I know it’s fashionable to claim a lifetime hatred for U2, but let’s be honest: If everyone always hated them how did they take over the world? Beyond that simple mathematical fact, I’ve confessed to a childhood fondness for Barry Manilow and shared with you some pretty squirrelly albums from my personal stacks.  Is admitting…

chapter 108

I know it’s fashionable to claim a lifetime hatred for U2, but let’s be honest: If everyone always hated them how did they take over the world?

Beyond that simple mathematical fact, I’ve confessed to a childhood fondness for Barry Manilow and shared with you some pretty squirrelly albums from my personal stacks.  Is admitting to a one-time U2 affection really going to damage my credibility at this point?

Boy, October, and War had some really great moments.  I also had a tape I made of b-sides a regular customer brought me after a trip to Ireland.  The Unforgettable Fire was great with a couple of exceptions, too.

The loathsome, despicable beast known as U2 didn’t come along until The Joshua Tree.  If you like that album then go in peace, I mean you no harm.  To my ear, though, it was a cloying, pretentious, manipulative, contrived, disappointment.  That’s when U2 and I broke up, though we had a one-nighter five years later when Achtung Baby came along.  I still think that one is their all around best album.

Back in 1985 I was in the throes of Unforgettable Fire ecstasy, unencumbered by the knowledge that two years hence Bono would disappear up his own ass.  That U2 was coming to the Omni was big news.  Atlanta was only a three-hour drive — not bad for a concert, but a bit of a haul just to pick up a ticket.  Somebody told me that I could order one over the phone, if only I had a credit card.  Reluctantly I went to my father for help.

“No,” he said.

“Why not?”

“Because it’s my money.”

“I’ll pay you.  I just need a credit card to –”

“No.  How do I know you’ll pay me back?”

“I’ll give you the money right now.”

“I said no.  It’s my credit rating you’re risking.”

Diplomatic relations between my father and me had broken down completely in the wake of what history coloring books might someday call “The Faggoty Lobster Incident.”   Messages now came through my mother — directly asking him to broker a concert ticket was a breach of protocol.

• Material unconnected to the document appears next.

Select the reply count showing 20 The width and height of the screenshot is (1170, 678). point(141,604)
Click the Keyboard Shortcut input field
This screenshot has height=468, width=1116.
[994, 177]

Of all the disappointments in my father’s life I was his greatest.  We shared a name, and until I was eight a haircut.  I was born to be the fighter pilot he never would be, and when I rejected that he decided I would be the engineer that he was.

But I wasn’t.  I was left-handed and my brain was broken.  In other words, I was damned to be blessed to be an artist.  After the favorable review of my portfolio I decided I was going to the Savannah College of Art and Design.  My father’s message via my mother:  “Go to an engineering school never pay a penny, go to art school and never get a penny.”  I enrolled at SCAD anyway, and my mother started squirreling away money to help me.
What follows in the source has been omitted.